● YOUR ASSIGNMENT: Set down word for word each line from the start of the listing through the line that contains "Click the Save Preset", both included.

● DATA SHOWN:
━━━━━━━━━━━━━━━━

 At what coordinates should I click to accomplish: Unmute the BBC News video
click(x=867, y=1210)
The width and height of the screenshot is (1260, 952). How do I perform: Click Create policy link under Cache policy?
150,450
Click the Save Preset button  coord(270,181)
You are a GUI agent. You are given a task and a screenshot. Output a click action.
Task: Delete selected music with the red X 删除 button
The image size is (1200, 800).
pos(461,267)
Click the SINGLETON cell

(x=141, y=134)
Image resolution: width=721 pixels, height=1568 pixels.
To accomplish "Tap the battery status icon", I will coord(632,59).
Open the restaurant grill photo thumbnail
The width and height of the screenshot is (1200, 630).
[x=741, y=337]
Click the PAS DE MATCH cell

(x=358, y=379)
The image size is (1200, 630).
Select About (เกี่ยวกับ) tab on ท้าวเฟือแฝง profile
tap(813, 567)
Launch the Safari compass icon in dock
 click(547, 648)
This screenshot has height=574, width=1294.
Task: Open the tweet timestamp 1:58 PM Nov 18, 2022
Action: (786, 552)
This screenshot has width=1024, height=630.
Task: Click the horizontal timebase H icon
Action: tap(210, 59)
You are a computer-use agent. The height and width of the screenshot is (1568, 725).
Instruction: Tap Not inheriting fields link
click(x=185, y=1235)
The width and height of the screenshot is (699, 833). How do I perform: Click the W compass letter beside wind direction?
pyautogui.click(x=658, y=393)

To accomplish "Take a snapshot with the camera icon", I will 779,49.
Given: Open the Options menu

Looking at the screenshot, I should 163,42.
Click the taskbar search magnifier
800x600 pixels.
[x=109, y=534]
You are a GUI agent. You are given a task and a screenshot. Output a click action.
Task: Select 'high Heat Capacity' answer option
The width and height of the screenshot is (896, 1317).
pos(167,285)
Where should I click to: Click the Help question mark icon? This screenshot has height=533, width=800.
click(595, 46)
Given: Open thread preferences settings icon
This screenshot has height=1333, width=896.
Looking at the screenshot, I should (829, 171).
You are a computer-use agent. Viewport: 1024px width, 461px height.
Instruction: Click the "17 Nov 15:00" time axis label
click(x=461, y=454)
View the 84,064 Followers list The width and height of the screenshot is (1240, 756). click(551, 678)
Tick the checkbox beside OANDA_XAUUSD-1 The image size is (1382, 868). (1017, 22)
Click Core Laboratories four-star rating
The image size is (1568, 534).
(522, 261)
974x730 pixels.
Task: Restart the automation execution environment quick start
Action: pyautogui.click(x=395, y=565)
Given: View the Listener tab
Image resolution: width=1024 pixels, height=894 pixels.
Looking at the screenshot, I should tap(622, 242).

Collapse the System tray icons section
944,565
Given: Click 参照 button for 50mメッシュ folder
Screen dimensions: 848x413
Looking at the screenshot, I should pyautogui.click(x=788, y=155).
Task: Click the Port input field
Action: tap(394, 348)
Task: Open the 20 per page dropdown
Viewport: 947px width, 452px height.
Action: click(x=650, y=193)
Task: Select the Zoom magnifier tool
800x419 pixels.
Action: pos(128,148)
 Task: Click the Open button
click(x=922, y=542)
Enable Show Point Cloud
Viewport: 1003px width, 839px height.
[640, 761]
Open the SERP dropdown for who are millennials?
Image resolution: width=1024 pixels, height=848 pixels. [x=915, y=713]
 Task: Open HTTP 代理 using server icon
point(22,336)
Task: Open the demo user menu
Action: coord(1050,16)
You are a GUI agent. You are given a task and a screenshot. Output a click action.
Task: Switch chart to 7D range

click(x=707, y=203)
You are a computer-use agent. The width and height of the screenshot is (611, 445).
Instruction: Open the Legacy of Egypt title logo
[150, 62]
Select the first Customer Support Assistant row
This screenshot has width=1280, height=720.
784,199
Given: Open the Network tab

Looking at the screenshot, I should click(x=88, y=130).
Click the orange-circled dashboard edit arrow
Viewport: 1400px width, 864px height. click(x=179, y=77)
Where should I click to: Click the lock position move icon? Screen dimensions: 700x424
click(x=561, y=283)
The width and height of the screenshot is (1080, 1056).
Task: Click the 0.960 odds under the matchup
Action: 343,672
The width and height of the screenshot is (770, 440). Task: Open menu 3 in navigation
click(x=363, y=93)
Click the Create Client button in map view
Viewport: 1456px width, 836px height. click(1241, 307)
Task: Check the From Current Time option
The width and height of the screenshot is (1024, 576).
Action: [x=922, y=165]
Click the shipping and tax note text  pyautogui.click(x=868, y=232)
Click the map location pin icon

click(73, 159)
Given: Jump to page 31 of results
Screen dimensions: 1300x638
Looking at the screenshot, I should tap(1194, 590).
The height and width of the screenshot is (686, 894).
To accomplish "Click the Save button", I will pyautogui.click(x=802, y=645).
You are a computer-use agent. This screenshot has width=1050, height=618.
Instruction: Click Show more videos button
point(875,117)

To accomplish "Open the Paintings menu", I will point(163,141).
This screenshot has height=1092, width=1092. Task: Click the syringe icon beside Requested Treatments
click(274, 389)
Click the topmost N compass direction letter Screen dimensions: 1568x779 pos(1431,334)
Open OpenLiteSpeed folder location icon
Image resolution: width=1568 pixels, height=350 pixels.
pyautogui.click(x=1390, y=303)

━━━━━━━━━━━━━━━━

● SOLUTION:
 At what coordinates should I click to accomplish: Unmute the BBC News video
click(x=867, y=1210)
The width and height of the screenshot is (1260, 952). How do I perform: Click Create policy link under Cache policy?
150,450
Click the Save Preset button  coord(270,181)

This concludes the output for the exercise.